— start of Excerpt —

# Dayton experts--check this ebay frame



## sam (Jul 19, 2006)

Check this frame out on ebay---is it a dayton?The sprocket is same as the Dayton shown in "Classic American Bicycles"by Jay Pridmore.And didn't Dayton use a botton badge once that attached with a hole in the head tube?

http://cgi.ebay.com/OLD-BALLOON-TIR...645QQihZ020QQcategoryZ420QQrdZ1QQcmdZViewItem

something to look at anyway---not mine etc---sam


----------



## militarymonark (Jul 19, 2006)

yeah I saw that frame on ebay, and when I was searching through nostalgic I came upon that bike http://nostalgic.net/arc/bicycles/1935 Dayton Firestone 1.jpg a 35 dayton firestone


----------



## 37fleetwood (Jul 20, 2006)

ok, you got my curiosity up and here is what I have found in the literature I have. it is definitely a Huffman bike, correct fork, truss rods, and sprocket. that frame style was new in 1934 when Huffman started putting out bikes and was only used through 1935 except in 1936 when it was offered as the Firestone Fleetwood Standard most likely a leftover from the previous year sold cheaper than the Supreme. it most likely wasn't a Dayton or Huffman because the hole would show through those badges. it has head badge holes like regular so my guess is that the large hole is due to them not re-tooling for that model and using the same head tube for all frames and the 1936 Safety Streemlined model had a headlight mounted on the head tube and the wires were run inside the frame to the battery pack in front of the rear fender. this leads me to tend toward the Firestone for several reasons. first the Safety Streamlined came out in 1936, second the Firestone headbadge would easily cover the hole, thirdly most of the early Huffmans you find are Firestones, they probably sold more than Huffman did by them selves. remember Huffman only started selling bikes in 1934, while Firestone was a big retailer by that time. if not Firestone it could have been one of the many other names Huffman used. my literature isn't exactly complete. either way it would be a really cool resto or rider since it is a 26" balloon tire motor bike.


----------



## 37fleetwood (Aug 14, 2006)

Hey, Lookie what I just bought 
http://cgi.ebay.com/ws/eBayISAPI.dl...40018280455&rd=1&sspagename=STRK:MEWN:IT&rd=1


----------

— end of Excerpt —
— start of Information supplied —

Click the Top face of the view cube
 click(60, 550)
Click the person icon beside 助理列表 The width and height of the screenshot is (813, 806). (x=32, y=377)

— end of Information supplied —

Required task 1: In the bicycle frame thread, which parts does 37fleetwood cite as evidence that the frame is a Huffman bike?
Required task 2: Could you duplicate the bicycle frame thread's text word for word, everything from "yeah I saw that" down to "(Jul 20, 2006)"?
Required task 3: How would you render this sentence from the bicycle frame thread in Spanish: "remember Huffman only started selling bikes in 1934, while Firestone was a big retailer by that time."
The listing comes from a separate source, unrelated to the bicycle frame thread.

Expected output 1: Fork, truss rods, sprocket

Expected output 2:
yeah I saw that frame on ebay, and when I was searching through nostalgic I came upon that bike http://nostalgic.net/arc/bicycles/1935 Dayton Firestone 1.jpg a 35 dayton firestone


----------



## 37fleetwood (Jul 20, 2006)

Expected output 3: Recuerda que Huffman solo empezó a vender bicicletas en 1934, mientras que Firestone ya era un gran minorista para entonces.